Saqué de mi bolsillo una navaja, cogí del pescuezo al pobre felino y con toda intención, le arranqué un ojo.
Tiemblo y me estremezco al contar tamaña atrocidad.

Por la mañana recobré la cordura y sentí horror al recordar tal crimen; más este sentimiento era tan débil que no
conmovía del todo a mi alma. De nuevo volví al vicio para olvidarme de lo ocurrido.

Mientras tanto, el gato se recuperaba de a poco. Aunque el hueco del ojo faltante le brindaba una apariencia
terrible, al menos había dejado de sufrir. Deambulaba por casa como de costumbre aunque huía con terror al
verme. Me entristecía recibir tal antipatía del animal que tanto me había querido antes. Luego el sentimiento se
convirtió en ira. Entonces, en la caída final, cedí ante la perversidad.

Cierta mañana, actuando con la sangre fría, até un lazo en torno al cuello del animal y lo colgué de un árbol. Le
ahorqué al tiempo que lloraba con el corazón lleno de amargura, pues me acordaba de como me había querido y
sabía que no tenía motivos para matarlo. Le ahorqué pues estaba consciente de que estaba pecando y ese
pecado, me alejaría de la misericordia sin límites de un Dios terrible.

Por la noche de ese mismo día, fui despertado por los gritos:
—¡Incendio! ¡Incendio!

Nuestra casa ardía y mi cama estaba llamas. Apenas pudimos escapar vivos mi esposa, un criado y yo. Todo
había sido destruido. Perdí todos mis bienes y me resigné a la pobreza.
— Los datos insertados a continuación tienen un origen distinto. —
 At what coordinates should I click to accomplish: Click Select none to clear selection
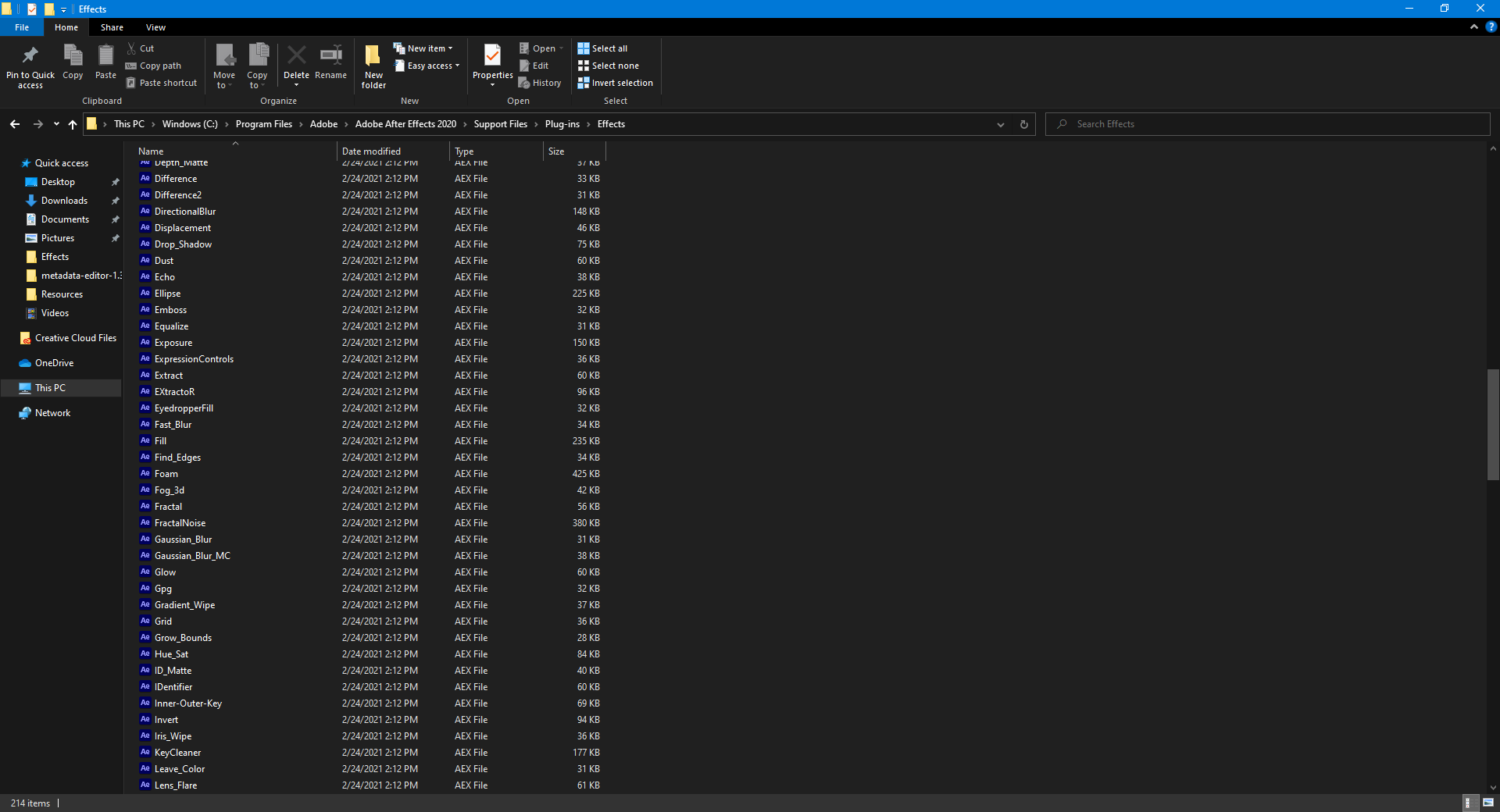609,65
Al día siguiente visité las ruinas. Todas las paredes se habían derrumbado, excepto una. La que seguía de pie era
un bloque divisorio delgado, justo en el centro de lo que era nuestra vivienda y contra el cual, solía apoyarse la
cabecera de mi cama. Varias personas se habían reunido frente a la misma, examinándola con atención.

—¡Qué curioso!

—Sí que es extraño.

Al acercarme me di cuenta de que, sobre la superficie blanca, se hallaba grabada la silueta de un gato enorme.
El contorno era increíblemente nítido. Y en torno al pescuezo se veía una soga.

El terror se apoderó de mí al contemplar lo que yo consideraba como una aparición. Pero después,
reflexionando, me acordé de que había estrangulado al gato en el jardín adjunto a la casa. No bien habían dado
alarma del incendio y la gente acudido al jardín, algún vecino debía haber cortado la cuerda y tirado al gato por
la ventana de mi dormitorio. Tal vez para despertarme. Posiblemente, el derrumbe de las paredes había
estampado a la víctima de mi violencia contra la cal del muro, produciendo esa imagen siniestra en conjunto
con las llamas y el amoniaco.

Aunque mi razón estaba satisfecha, mi conciencia sobre el episodio permanecía inquieta. Fueron meses en los
que el fantasma del gato me persiguió, y durante ese tiempo, el remordimiento me dominó. Llegué a
lamentarme tanto por la pérdida del felino, que buscaba a algún animal con su misma apariencia y especie en
los antros que frecuentaba, para reemplazarlo.